Hi friends! Happy Thursday.
Natalie + I received an incredible response from her post on Tuesday. She feels empowered, uplifted, + incredibly supported from sharing her story. Thank you to those that felt moved to reach out to her.
Today you’ll meet Jenna + hear about her journey to becoming momma to her son Jaxon. I met this beautiful + incredibly talented woman when I lived in Chicago. I was blessed with the opportunity to personal train + become friends with her.
She did me the honor of sharing her story of infertility with us. Whether infertility impacts you in some capacity or not, her message is an important one.
Here is her story:
Infertility sucks. It can bring with it a veil of fear, anger and blame during a time that many feel should be one of hope, joy and love. It’s unexpected. It’s complicated. It is a life changing experience that is never quite “fixed,” regardless of whether a couple is able to conceive or not. And it is so hard to know how to say the right thing to someone who is struggling.
I vehemently resisted my infertility diagnosis through two years of oral meds and IUI’s. I was convinced it was a fluke and dialogued as such to my friends and family. I accepted their urgings to “just relax” and “stop trying and then a baby will come!” I went to acupuncture, fertility yoga, the crystal shop, meditation sessions, cranial sacral therapy, pelvic floor therapy and even counseling, in the hopes that one of these things would give me the push I needed. I thought I just needed a nudge, a shift in energy and believed that it was me who ultimately had control over the situation. It was only when we “graduated” to IVF and had our first unsuccessful cycle that I accepted my diagnosis, along with the fact that this was not a thing that I could control into happening.
As an accomplished Pilates professional and business owner, accepting a lack of control was new territory for me. I had no idea how to navigate through this next stage and felt a sting when someone offered a story or solution to my problem. Their advice was so well intended and I really wanted to accept it. I wished that I could live with blissful hope that a miracle could happen, but I had learned through my experience with infertility that there were no guarantees and that hope was a dangerous word.
It wasn’t until I was in the midst of a chance conversation with one of my colleagues that I knew what I needed to do to work with the fear, anger, blame and resentment that had become part of my journey. The answers came from a simple question: “What would be the most helpful to you right now?” I was stopped in my tracks because I had no idea! I never considered the fact that while I couldn’t “fix” my infertility, I could certainly support myself and ask for specific support from others. This simple question cracked me open and helped me to understand that I had real needs. I was able to define what was helpful and what was not and this provided the opportunity for my friends and family to show up for me during the really hard times. By communicating my needs to those who wanted to support me, it allowed me to feel like I had a voice and a tiny bit of control over this experience.
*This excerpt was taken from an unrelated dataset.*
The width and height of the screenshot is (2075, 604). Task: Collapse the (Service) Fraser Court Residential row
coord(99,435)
Our final IVF cycle was a “hail mary.” We were ready to move on to options that included Third Party Conception (donor eggs/surrogacy/adoption.) I entered into the cycle with low expectations and asked my supporters to refrain from asking questions. I asked them to pretend like everything was normal, even though an IVF cycle is anything but normal, and I asked them to take me out for some distractions during the waiting period before we would know whether or not the cycle worked. I also asked that if people were going to ask how things were going, that they focus the question on how things were going with me at work or with our new house – things that didn’t make me feel like I had to explain or defend what was going on with my body – things that felt more “normal.”
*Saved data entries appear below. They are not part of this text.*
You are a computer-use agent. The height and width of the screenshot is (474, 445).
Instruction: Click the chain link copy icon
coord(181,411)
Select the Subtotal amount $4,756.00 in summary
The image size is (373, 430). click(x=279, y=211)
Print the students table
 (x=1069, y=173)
I learned through this process of speaking my needs for infertility that I could also speak my needs for other things in life as well. I now know how to express, what’s helpful and what’s not, because I’ve defined them for myself. I can invite more people into my life’s happenings, but on my terms. And, I know how to offer the same support to others, simply by asking “What would be most helpful to you right now?” As the mom of a miracle two-yr-old-son, this has proven to be a valuable skill, both in life and in parenting!
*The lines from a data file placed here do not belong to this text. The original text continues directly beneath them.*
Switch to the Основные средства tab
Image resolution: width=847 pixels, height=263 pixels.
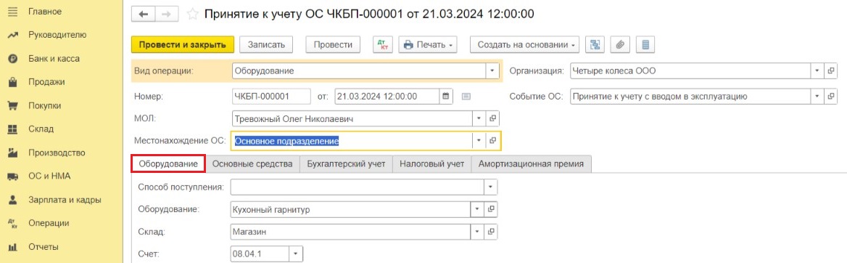[x=252, y=164]
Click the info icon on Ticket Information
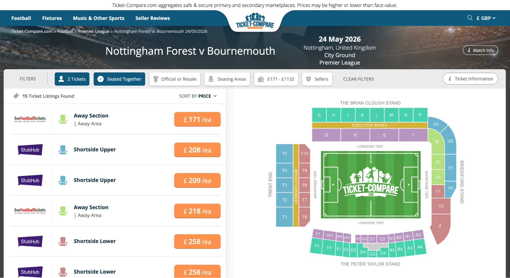 pos(449,79)
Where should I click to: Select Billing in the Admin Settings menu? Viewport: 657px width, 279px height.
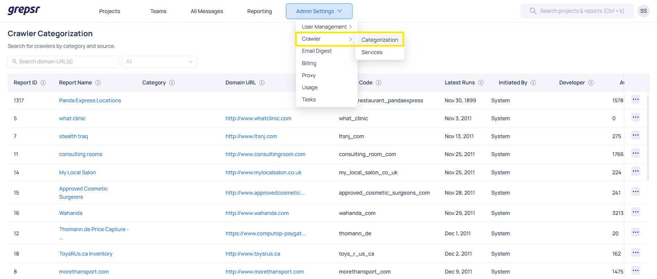(309, 63)
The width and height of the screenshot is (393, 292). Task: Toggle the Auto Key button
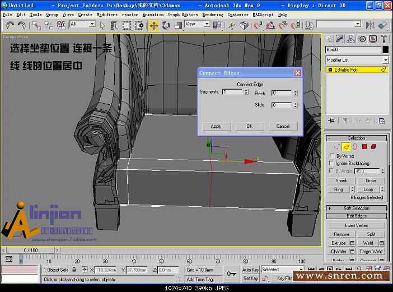coord(250,270)
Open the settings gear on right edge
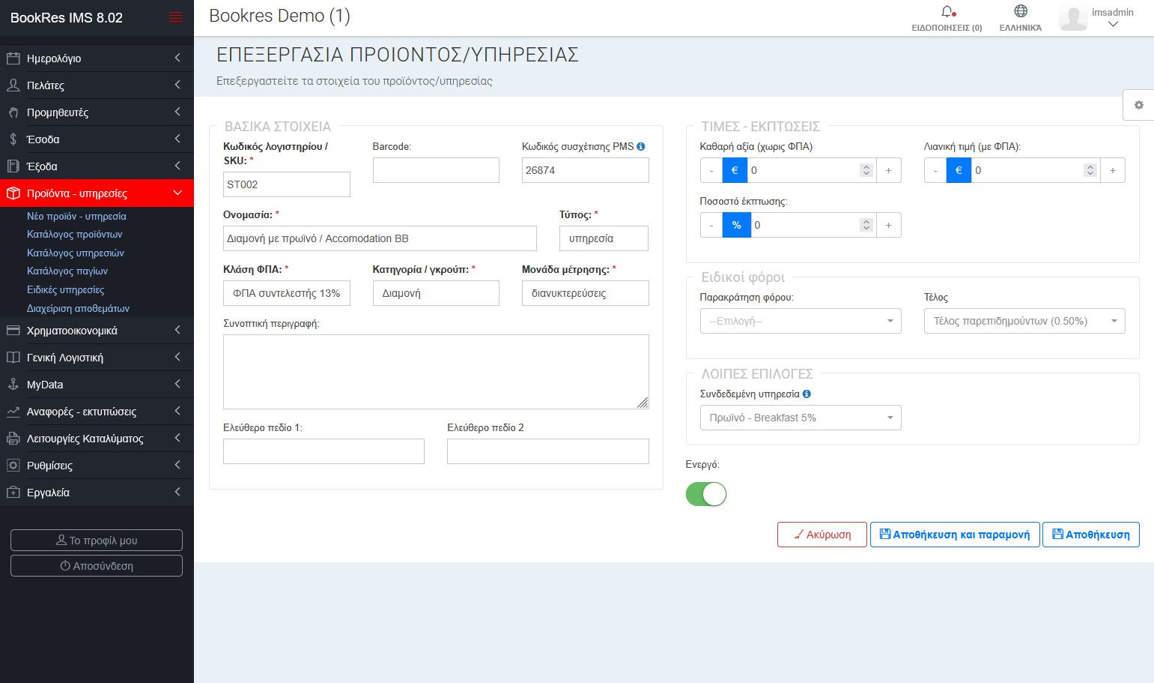The width and height of the screenshot is (1154, 683). (1138, 105)
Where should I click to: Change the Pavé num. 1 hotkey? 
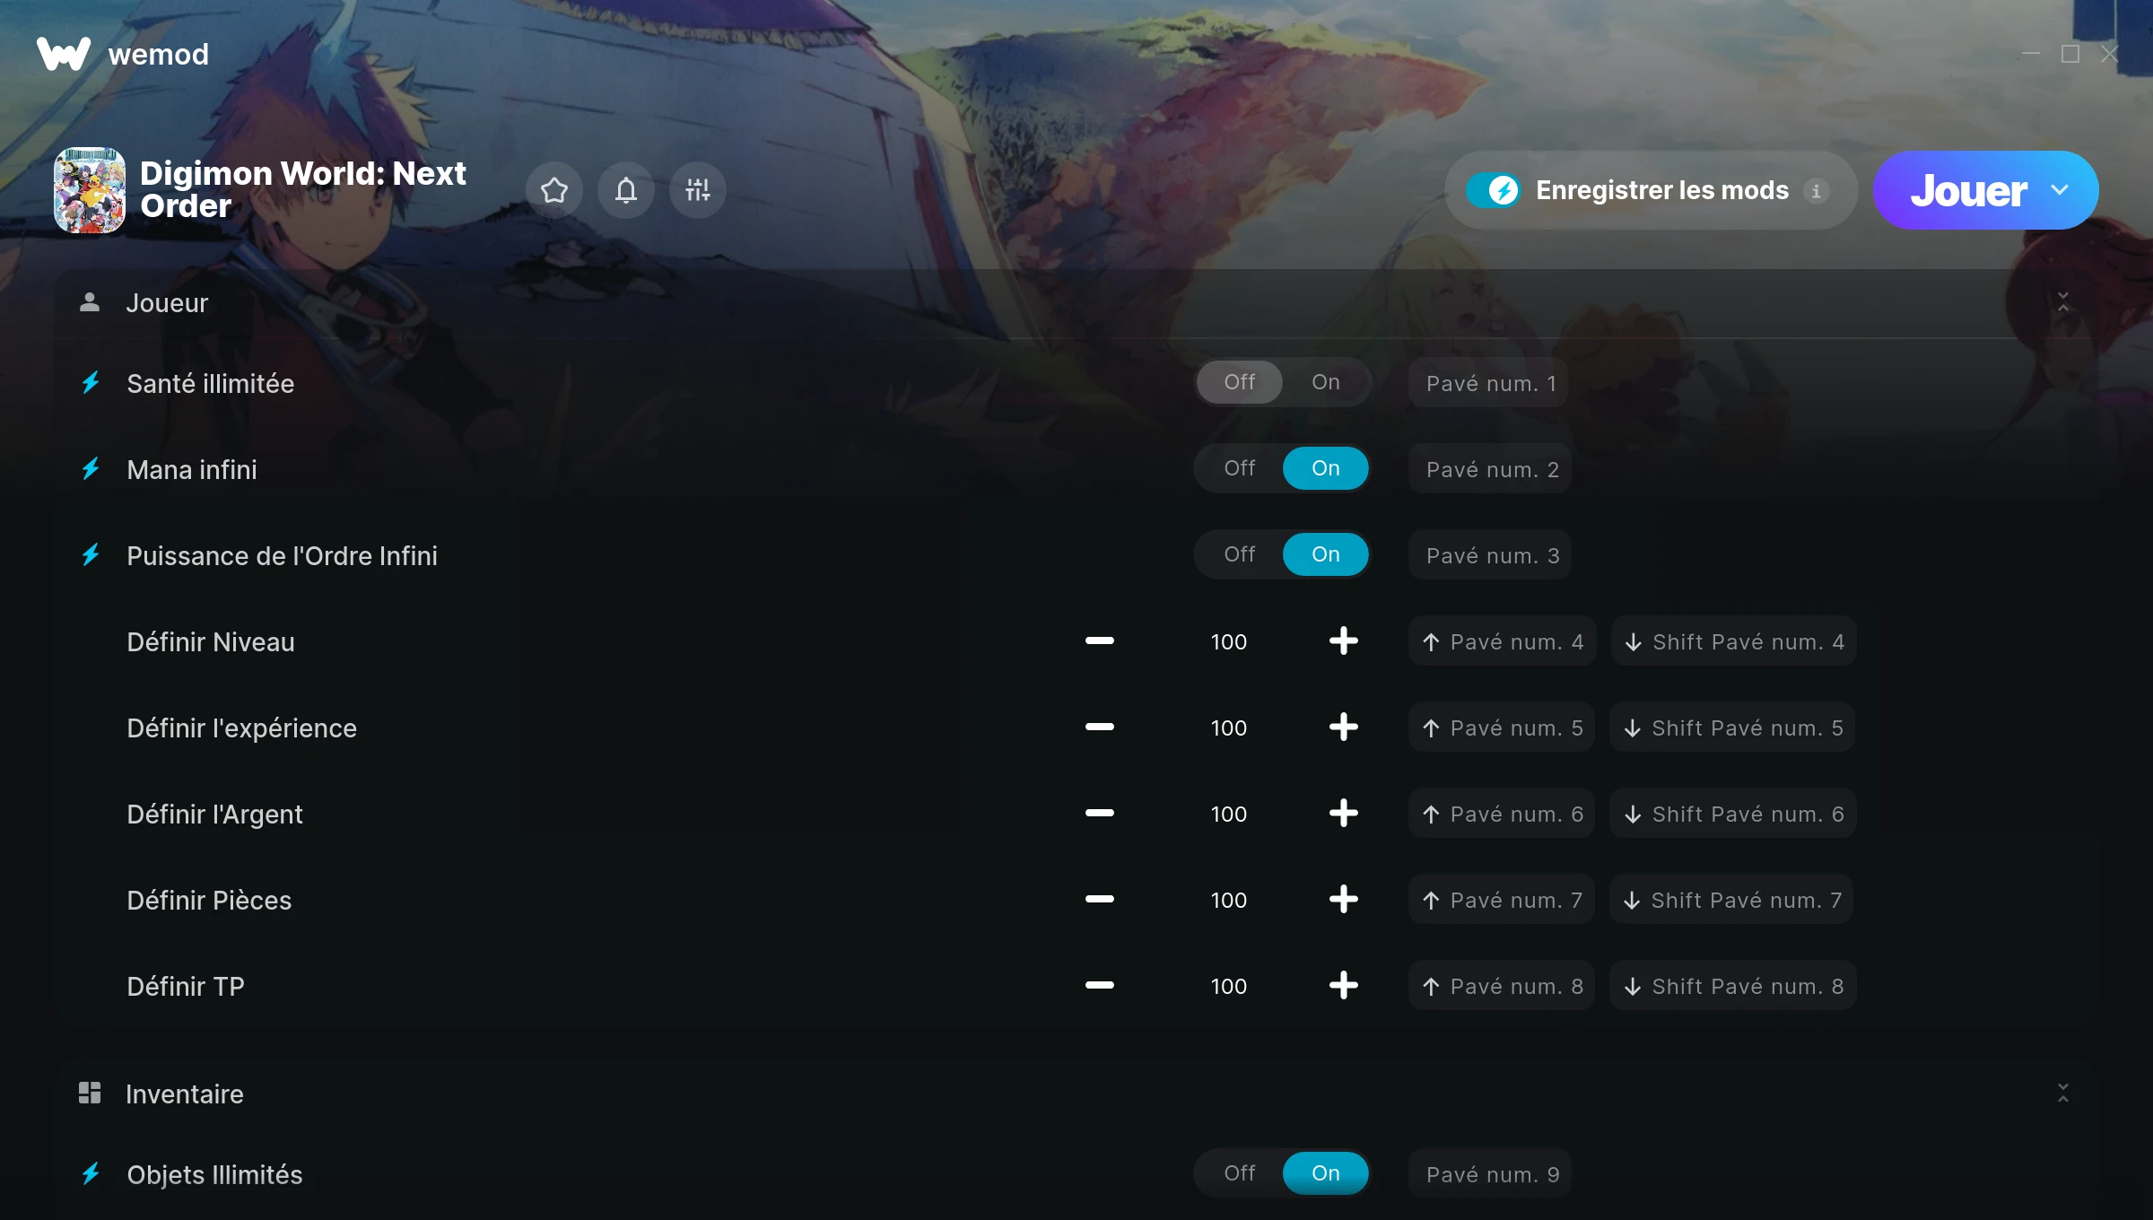1489,383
It’s difficult to watch this journey from the sidelines. Unless you are in the day-to-day headspace of a couple going through a diagnosis or treatments, it is challenging to empathize fully. What you can do, however, is remember the question: “What would be most helpful to you today?” Through listening to their needs and doing the best you can to meet them where they desire to be met, your support can offer a lifeline during a situation that is often bleak. I urge you to practice this not only with your friends that may be in the journey through infertility, but also with all of the people in your life. Without an open dialogue about our needs and ability to meet others, we can default to clichés and anecdotal advice. It is such a gift to be able to help someone in a way that is truly meaningful. Sometimes, all you have to do is ask. J
An enormous thank you to Jenna for sharing her story. I loved that we all have the ability to say, “what would be most helpful to you today?” + let our friends pinpoint the way to best support them through infertility or another tough life event.